* QUOTED TEXT:
## Start
We found that creative people can just do it to a better degree. The more creative you are, you can basically tell yourself better stories about why what you’re doing it’s actually ok.

What are the implications of your findings for commercial and public administration organizations?

Everytime that a system has flexibility, when people can decide what they want to do, when the rules are not very clear, when there’s all kinds of uncertainty and fluidity, people sadly will use that uncertainty to pursue their selfish goals while at the same time thinking they are doing what is good, moral and honest.

If you think about public administrators working for the government, if it’s not very clear what they can and can’t do with the contributions from business people, or if it’s not very clear who can donate and not donate money to their causes, like it is in the US, these politicians are very likely to take the wrong path, use the money in wrong ways, with some very negative consequences and outcomes.

What it basically says is that we are our own worst enemies. The real challenge is that we would trick ourselves into believing that what we are doing it’s actually a good idea. I think it means we need stricter ethical boundaries and clearer standards of moral behavior about what it’s ok and what it’s not ok.

How can management harmonize the need to foster creativity -given the increasing need to support innovation- with the requirement of stricter ethical boundaries, rules and standards of moral behavior?
## End
* WORK INSTRUCTIONS:
a) According to the interview excerpt, what does the speaker say is needed in light of the findings?
b) Duplicate the interview excerpt word for word, everything from "What it basically" down to "it’s not ok.".
The items that follow have nothing to do with this interview excerpt.

* STORED DATA:
## Start
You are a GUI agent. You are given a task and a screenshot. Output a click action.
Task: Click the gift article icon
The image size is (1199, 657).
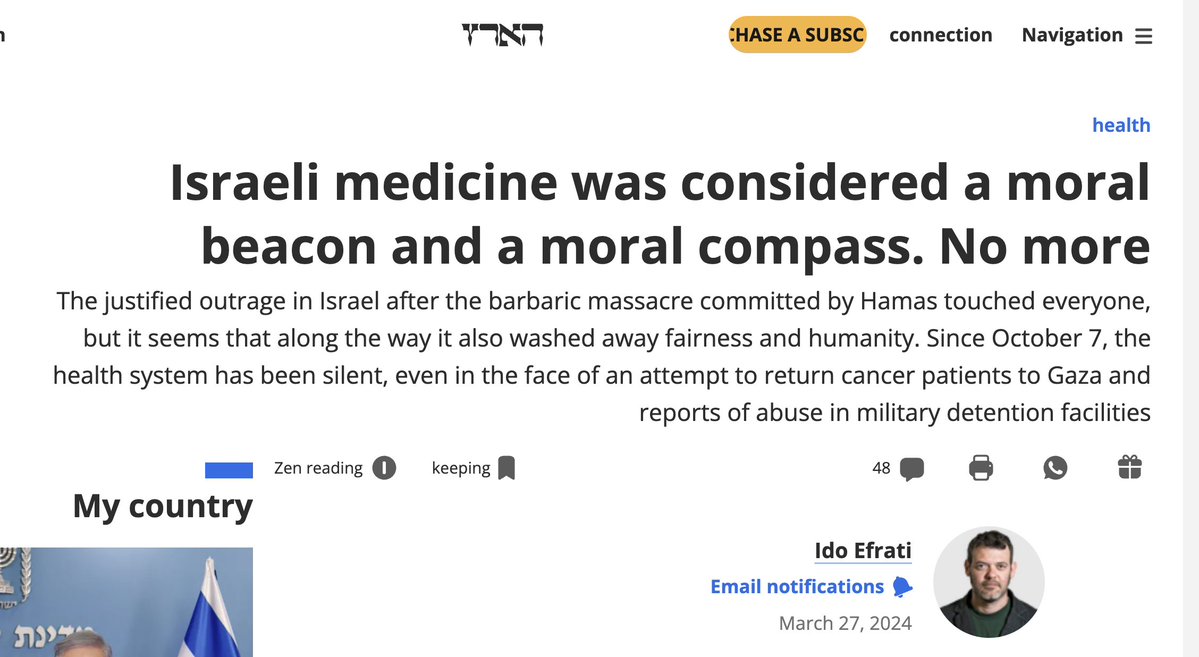point(1129,468)
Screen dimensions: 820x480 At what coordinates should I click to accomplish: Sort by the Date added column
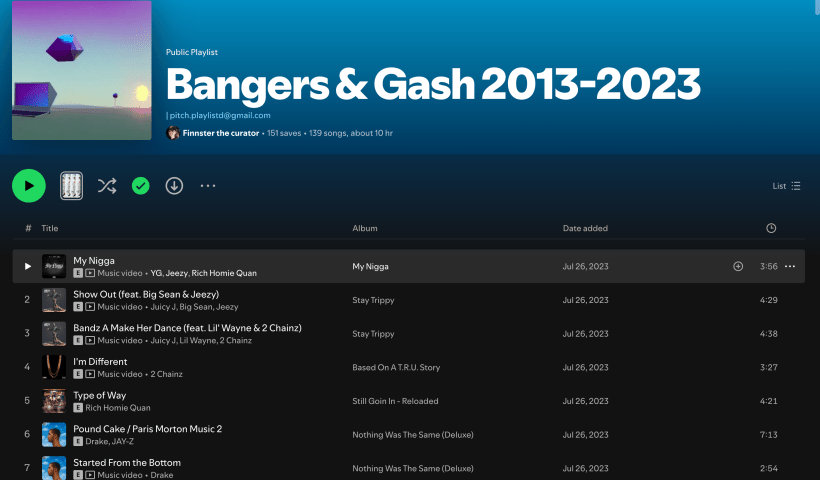585,228
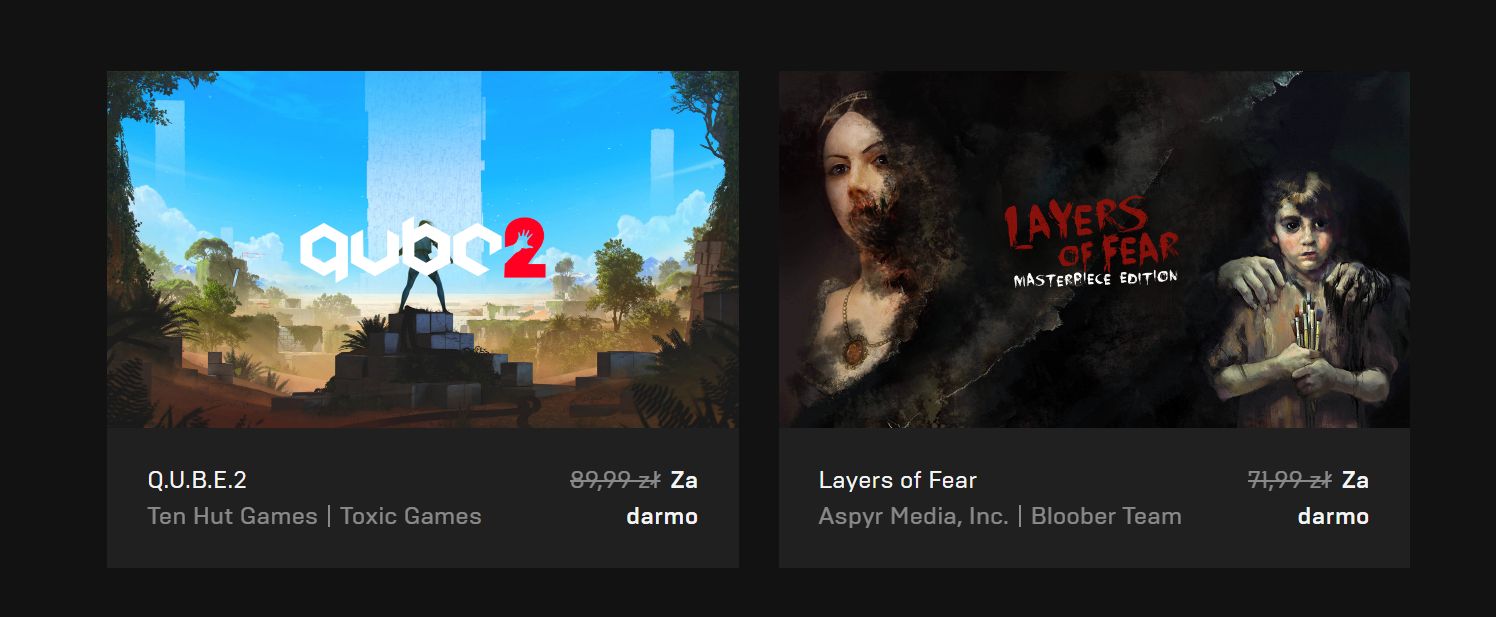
## End
* RESPONSES BY TASK:
a) Stricter ethical boundaries and clearer standards of moral behavior.

b)
What it basically says is that we are our own worst enemies. The real challenge is that we would trick ourselves into believing that what we are doing it’s actually a good idea. I think it means we need stricter ethical boundaries and clearer standards of moral behavior about what it’s ok and what it’s not ok.